Les inégalités patentes qui existent déjà entre les départements, mais aussi dans la représentation des territoires au sein d’une même assemblée départementale, risquent d’être aggravées par la mise en œuvre de critères qui ne laissent, en l’état, quasiment aucune marge de manœuvre.

Dans les zones à caractère rural, ce choix aura des conséquences néfastes qui risquent, à terme, de déboucher sur la disparition du lien privilégié existant entre un citoyen et son représentant élu.

Ainsi, le poids démographique des cantons pourrait, d’un département à un autre, varier de 6 000 à 50 000 habitants, pour des territoires qui ont parfois les mêmes particularités géographiques.

À titre d’exemple, les départements du Nord et du Pas-de-Calais ont respectivement soixante-dix-neuf et soixante-dix-sept conseillers généraux, soit quasiment le même nombre, alors que le Nord compte 2, 6 millions d’habitants, contre 1, 5 million pour le Pas-de-Calais.

Ces deux départements voisins partagent pourtant des territoires ayant une physionomie et une histoire communes, par exemple des bassins miniers et industriels ou des zones de campagne extrêmement étendues constituées de petites et très petites communes.

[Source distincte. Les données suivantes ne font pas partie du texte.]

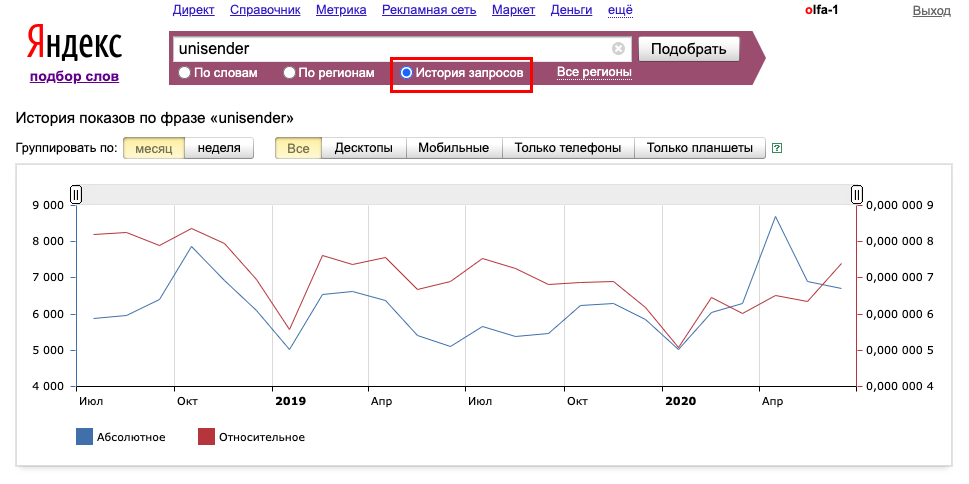Viewport: 969px width, 484px height.
Task: Click the Выход logout link
Action: point(931,11)
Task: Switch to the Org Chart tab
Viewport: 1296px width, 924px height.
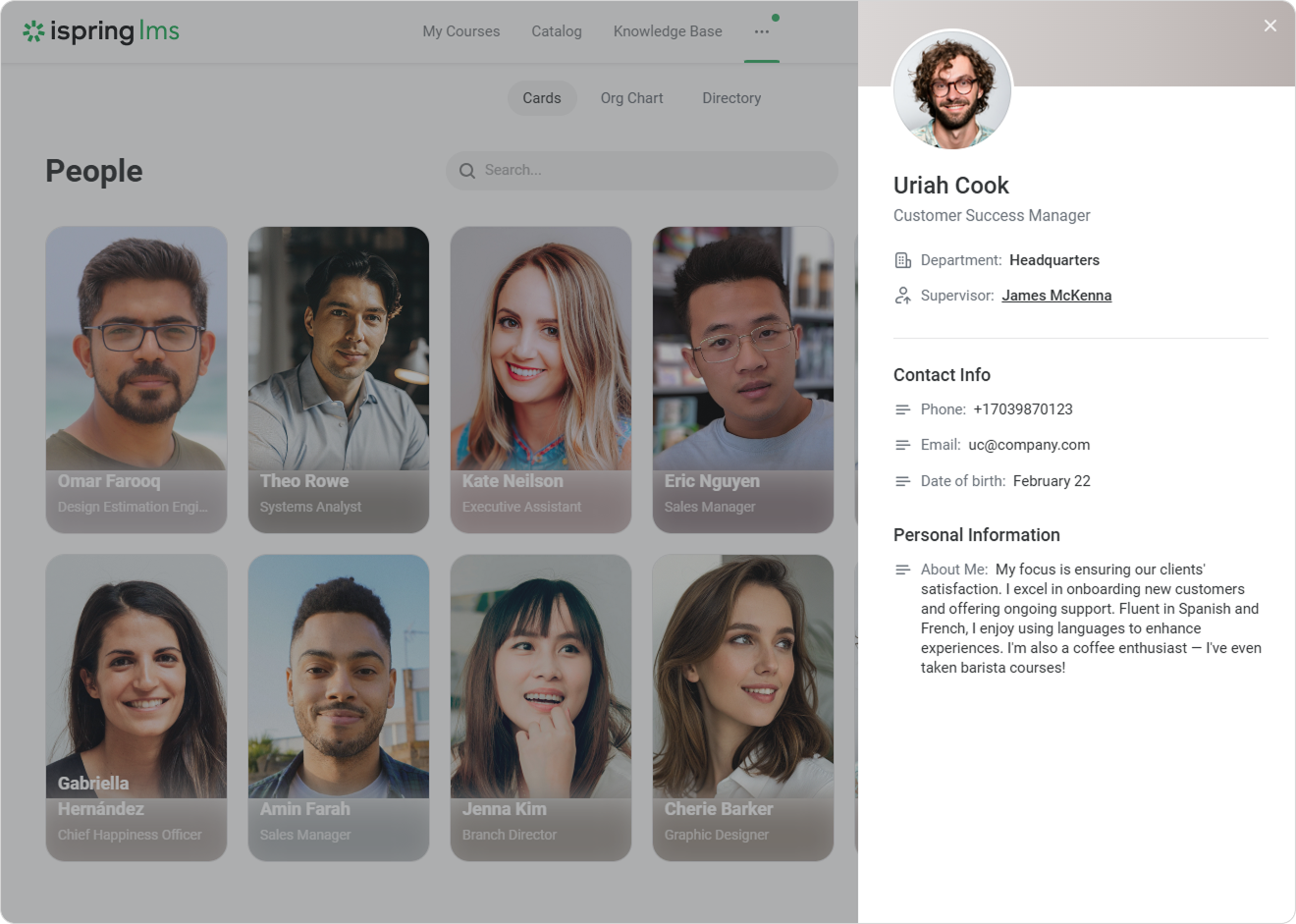Action: coord(631,98)
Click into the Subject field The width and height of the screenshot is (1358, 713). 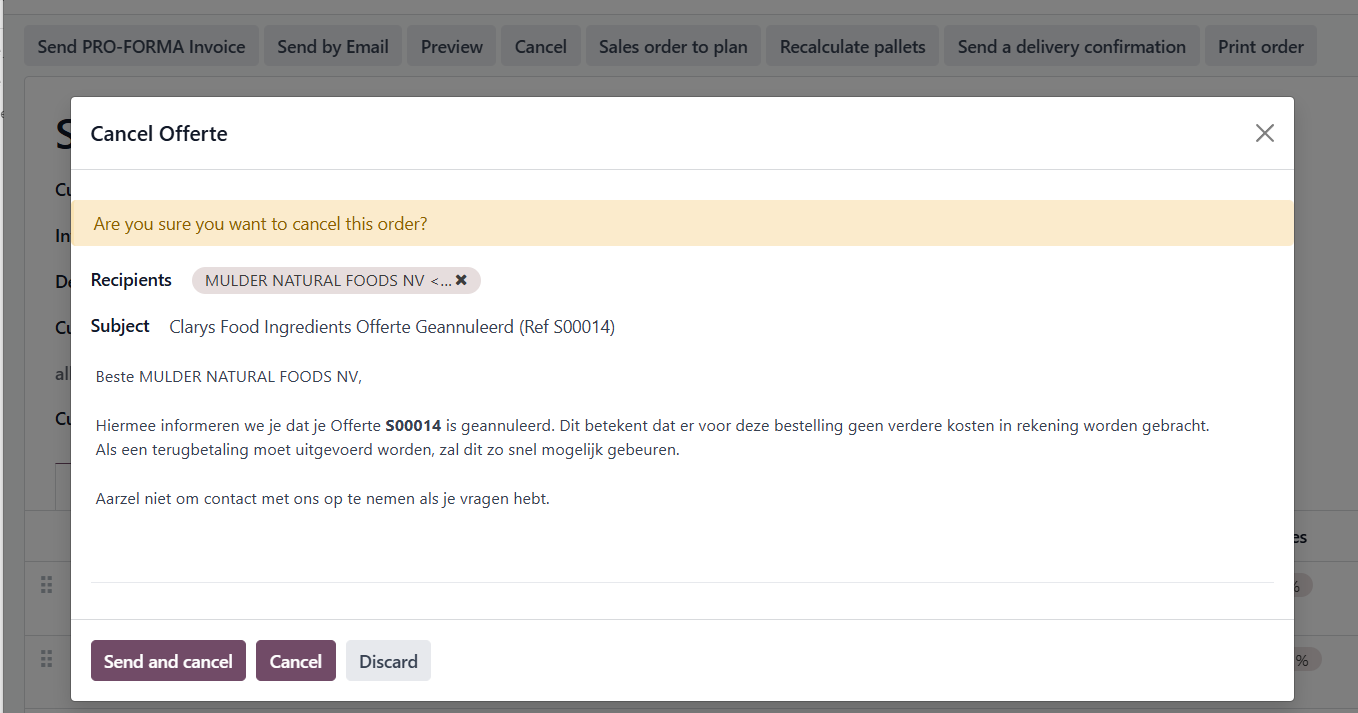(x=700, y=327)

Le sud du département du Nord constitue un territoire rural de tradition ouvrière forte, où sont nécessaires une relation de proximité entre élus et habitants et, surtout, des réponses ciblées, aujourd’hui essentiellement apportées par les politiques publiques de solidarité et d’aménagement du territoire mises en œuvre par le département.

Selon les nouvelles modalités de découpage, ce territoire d’environ 500 000 habitants, qui représente presque la moitié de la superficie départementale et regroupe près de la moitié des communes du Nord, ne compterait plus que sept cantons, contre quarante et un actuellement.

Si la nécessité d’un rééquilibrage au profit des zones urbaines est une évidence, il reste que les citoyens des zones rurales, qui souffrent déjà d’une inégalité pour l’accès aux services publics et en termes de mobilité et de moyens de déplacement, seront encore plus éloignés qu’aujourd’hui de leurs élus départementaux. §

Il s’agira, pour ces élus, de couvrir des distances devenues considérables, en empruntant des voies de communication parfois loin d’être optimales. Alors qu’il suffira d’un court trajet en métro pour traverser certains cantons dont le territoire recouvre une partie de celui d’une métropole, il faudra plus d’une heure pour en parcourir d’autres d’une superficie énorme, constitués d’une cinquantaine de communes ou plus.

La proximité participe de la prise en compte, dans un souci d’équité, au-delà du seul critère démographique, de ces réalités territoriales et humaines.